Crowdbotics, the company CoreStory grew from, spent years building deep relationships with government agencies and large enterprises - customers who move slowly, require extensive trust-building, and rarely end up in tech press features. The 200-300% annual revenue growth that resulted was not the outcome of viral adoption. It was methodical expansion into the kinds of complex, high-stakes software environments that require exactly the kind of patient, rigorous approach Kulkarni brings from his academic background.

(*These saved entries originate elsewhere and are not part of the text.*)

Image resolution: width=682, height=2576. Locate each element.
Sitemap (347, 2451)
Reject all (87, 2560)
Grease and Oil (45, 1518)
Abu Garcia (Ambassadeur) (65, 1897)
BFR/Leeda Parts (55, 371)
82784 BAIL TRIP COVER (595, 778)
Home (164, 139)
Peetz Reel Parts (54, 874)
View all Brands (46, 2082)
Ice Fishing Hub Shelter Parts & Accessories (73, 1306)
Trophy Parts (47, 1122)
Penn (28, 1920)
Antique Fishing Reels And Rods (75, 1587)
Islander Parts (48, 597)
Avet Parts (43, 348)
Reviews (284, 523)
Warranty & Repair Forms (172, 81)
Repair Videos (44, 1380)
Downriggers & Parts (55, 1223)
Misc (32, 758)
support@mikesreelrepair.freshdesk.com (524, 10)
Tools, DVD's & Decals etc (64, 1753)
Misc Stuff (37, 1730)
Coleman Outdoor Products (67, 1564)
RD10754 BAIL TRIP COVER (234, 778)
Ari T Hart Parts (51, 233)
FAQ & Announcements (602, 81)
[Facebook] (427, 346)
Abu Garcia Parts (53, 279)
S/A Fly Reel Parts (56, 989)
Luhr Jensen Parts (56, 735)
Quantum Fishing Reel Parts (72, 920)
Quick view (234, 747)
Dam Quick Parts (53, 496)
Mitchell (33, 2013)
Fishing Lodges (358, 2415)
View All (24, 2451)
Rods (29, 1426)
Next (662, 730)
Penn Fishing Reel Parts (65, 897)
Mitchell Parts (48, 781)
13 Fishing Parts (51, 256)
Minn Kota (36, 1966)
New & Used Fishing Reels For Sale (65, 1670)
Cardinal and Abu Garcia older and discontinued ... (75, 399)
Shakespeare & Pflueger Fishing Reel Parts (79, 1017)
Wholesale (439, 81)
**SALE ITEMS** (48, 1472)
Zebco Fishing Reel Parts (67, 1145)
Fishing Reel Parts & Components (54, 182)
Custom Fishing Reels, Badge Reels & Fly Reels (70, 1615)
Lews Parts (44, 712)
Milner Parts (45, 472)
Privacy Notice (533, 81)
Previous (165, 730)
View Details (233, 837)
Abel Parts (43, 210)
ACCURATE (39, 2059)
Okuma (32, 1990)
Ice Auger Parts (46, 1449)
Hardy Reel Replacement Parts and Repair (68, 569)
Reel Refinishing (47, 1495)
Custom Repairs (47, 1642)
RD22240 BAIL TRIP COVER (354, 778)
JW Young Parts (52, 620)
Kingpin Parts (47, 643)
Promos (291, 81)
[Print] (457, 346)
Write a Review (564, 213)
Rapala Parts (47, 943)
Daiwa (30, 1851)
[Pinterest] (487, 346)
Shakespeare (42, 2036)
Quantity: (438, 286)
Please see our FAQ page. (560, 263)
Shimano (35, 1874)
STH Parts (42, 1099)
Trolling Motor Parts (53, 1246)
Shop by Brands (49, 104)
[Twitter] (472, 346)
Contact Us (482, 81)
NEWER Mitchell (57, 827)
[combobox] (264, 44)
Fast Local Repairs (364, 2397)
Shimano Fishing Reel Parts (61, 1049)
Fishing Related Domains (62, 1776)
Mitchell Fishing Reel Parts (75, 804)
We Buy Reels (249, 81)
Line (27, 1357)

Build a company that's going to be relevant over ten years, not over twelve months during hype cycles.
- Anand Kulkarni
The same long-term instinct shows up in the CoreStory thesis. Legacy software modernization is not a trend. It is not driven by a new paradigm in venture preference or a recent shift in enterprise buying behavior. It is a problem that has existed for fifty years and will exist for fifty more. The banks and governments running on 1970s COBOL are not going to solve that problem this year, or in five years. They are going to solve it decade by decade, one system at a time.
Kulkarni is building for that timeline. The CoreStory platform is explicitly designed not as a one-shot modernization tool but as a persistent intelligence layer - something that lives in the development workflow, updates as code changes, and serves as institutional memory that doesn't retire when a senior engineer does.
The bet is that the world's most mission-critical software is going to need to be understood for as long as it continues to run. And it will keep running longer than anyone expects.